Her novels include Modern Lovers (2016), The Vacationers (2014), and Laura Lamont’s Life in Pictures (2012). Her story collection is titled Other People We Married (2011). Straub's fiction and nonfiction have been published in Vogue, New York Magazine, Tin House, New York Times, Good Housekeeping, and Paris Review Daily. She is also a contributing writer to Rookie. (LitLovers.)
Book Reviews
This glimpse into the Posts’ real-estate-blessed lives...might give the less fortunate reader an attack of the Majorca-deprived blues, but the novel’s joy and humor are infectious. Straub may be an heir to Laurie Colwin, crafting characters that are smart, addictively charming, delightfully misanthropic and fun.... When I turned the last page, I felt as I often do when a vacation is over: grateful for the trip and mourning its end
Margo Rabb - New York Times Book Review
Straub (Laura Lamont’s Life in Pictures) seems to have found her stride. The pacing is quick but satisfying and the characters themselves feel genuinely complex, interesting, and knowable. While the structure of the novel does feel somewhat unoriginal...Straub uses the simplicity of the organization to her advantage. A pleasant, readable journey.
Publishers Weekly
The Post family is leaving Manhattan for their long-planned trip to Mallorca, an intended celebration.... Secrets and longings are revealed, and relationships shift into new configurations.... Verdict: An examination of fidelity, passion, and the vagaries of relationships, this is summer reading with some sizzle and seriousness. —Melanie Kindrachuk, Stratford P.L., Ont.
Library Journal
(Starred review.) Sharply observed and funny, Straub’s domestic-drama-goes-abroad is a delightful study of the complexities of family and love, and the many distractions from both.
Booklist
(Starred review.) Straub refreshes a conventional plot through droll humor and depth of character. By now, the premise is so familiar it seems like such a novel could write itself, but it wouldn't write itself nearly as engagingly as Straub has.... A novel that is both a lot of fun to read and has plenty of insight into the marital bond and the human condition.
Kirkus Reviews
Discussion Questions
1. Franny and Charles have been friends for a long time. How does their close relationship affect other people on vacation with them?

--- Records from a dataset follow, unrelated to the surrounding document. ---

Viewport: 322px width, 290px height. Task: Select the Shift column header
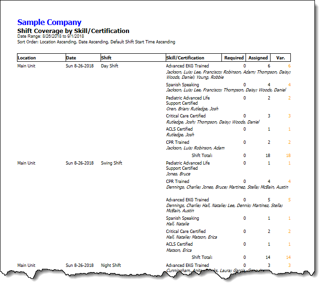tap(106, 58)
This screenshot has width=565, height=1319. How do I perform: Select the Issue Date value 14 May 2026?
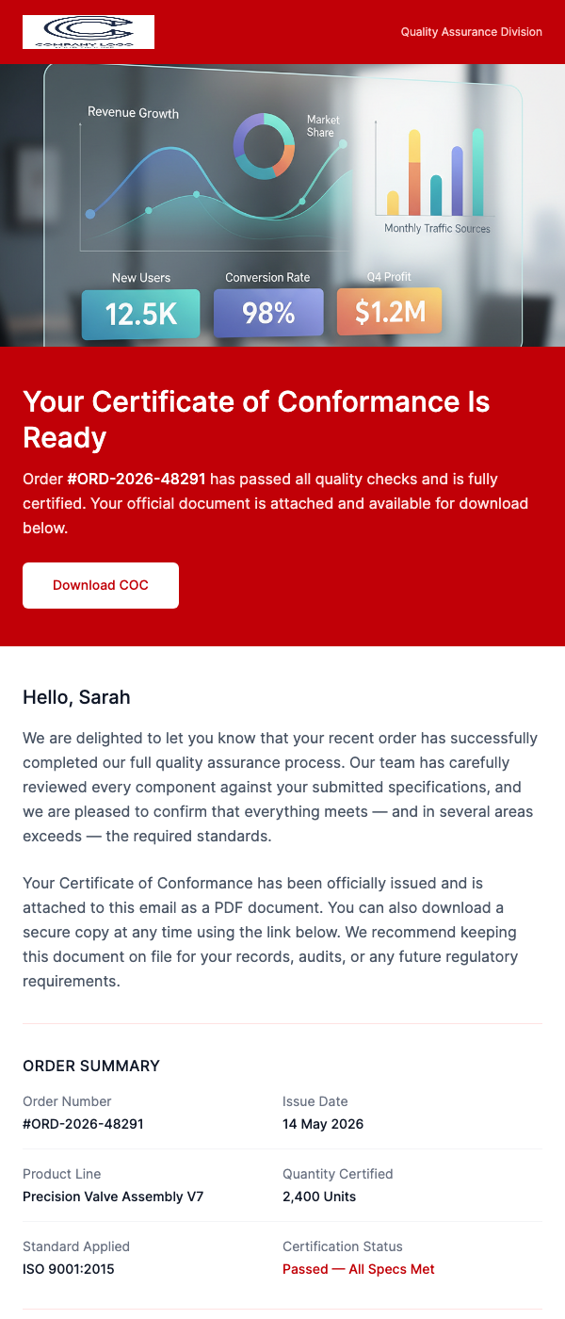[x=323, y=1123]
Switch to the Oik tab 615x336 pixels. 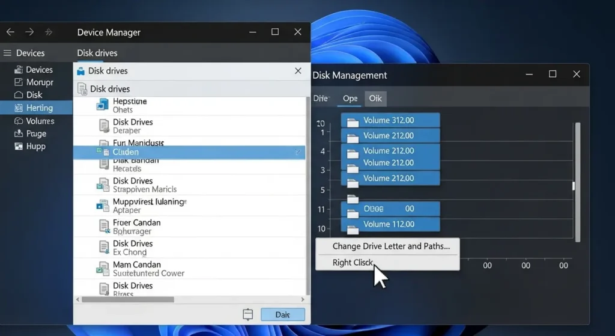tap(375, 99)
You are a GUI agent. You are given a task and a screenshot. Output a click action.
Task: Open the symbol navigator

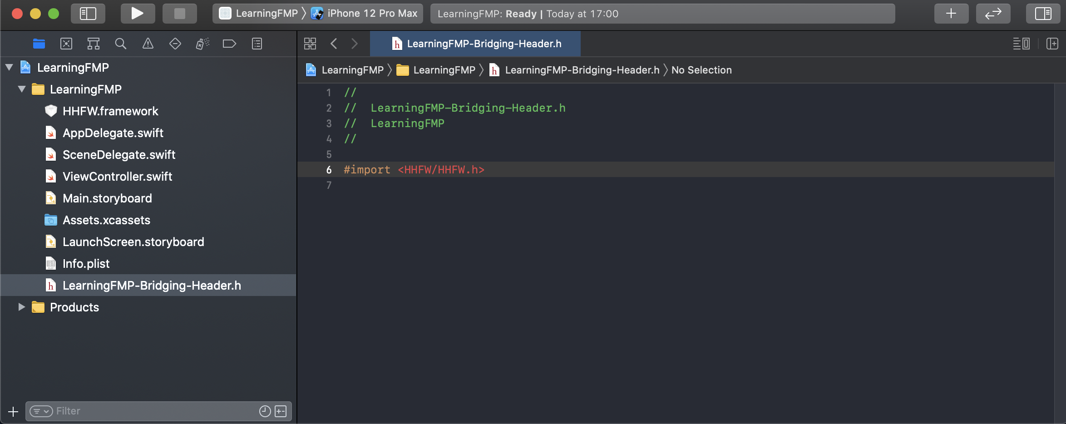pyautogui.click(x=94, y=44)
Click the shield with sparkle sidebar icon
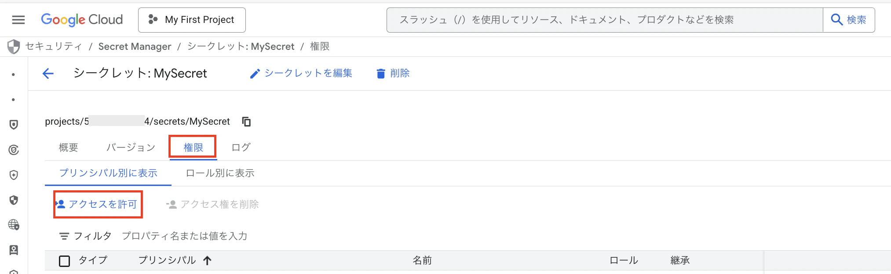891x274 pixels. pyautogui.click(x=14, y=175)
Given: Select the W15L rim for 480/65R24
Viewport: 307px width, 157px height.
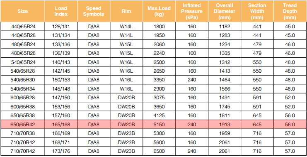Looking at the screenshot, I should coord(126,44).
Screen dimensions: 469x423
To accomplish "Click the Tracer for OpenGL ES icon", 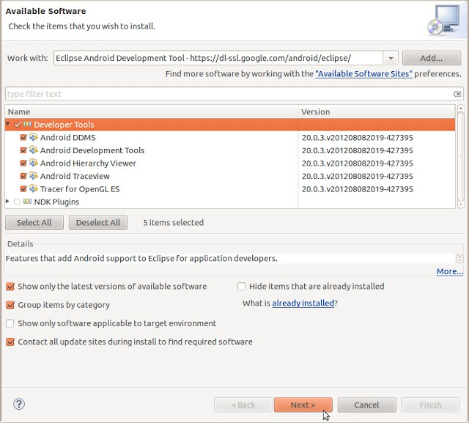I will coord(34,188).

2. From the outset, the Posts aren’t too fond of Carmen. Do you think she is treated fairly or unfairly by her boyfriend’s family?
3. How does Bobby and Sylvia’s relationship as adult siblings evolve over the course of the novel?
4. At the start of The Vacationers, Jim and Franny’s relationship is on the rocks, and it later comes dangerously close to falling apart. Is it possible to rebuild trust once it’s been lost?
5. This is a story about what we try to conceal from others, even from those closest to us, sometimes even from ourselves-and what we choose to show them instead. Have you ever felt like you’ve had to put on a good face for others?
6. What was the last vacation that you went on, and who did you go with? Did it give you a different perspective on your day-to-day life at home?
7. Do you think Bobby handled his financial difficulties the right way? Should he have kept these problems to himself or come clean to his family sooner?
8. The infidelity in Charles and Lawrence’s relationship is dealt with in a way that markedly contrasts with the other instances in The Vacationers. Does infidelity always have to be a big deal in a relationship?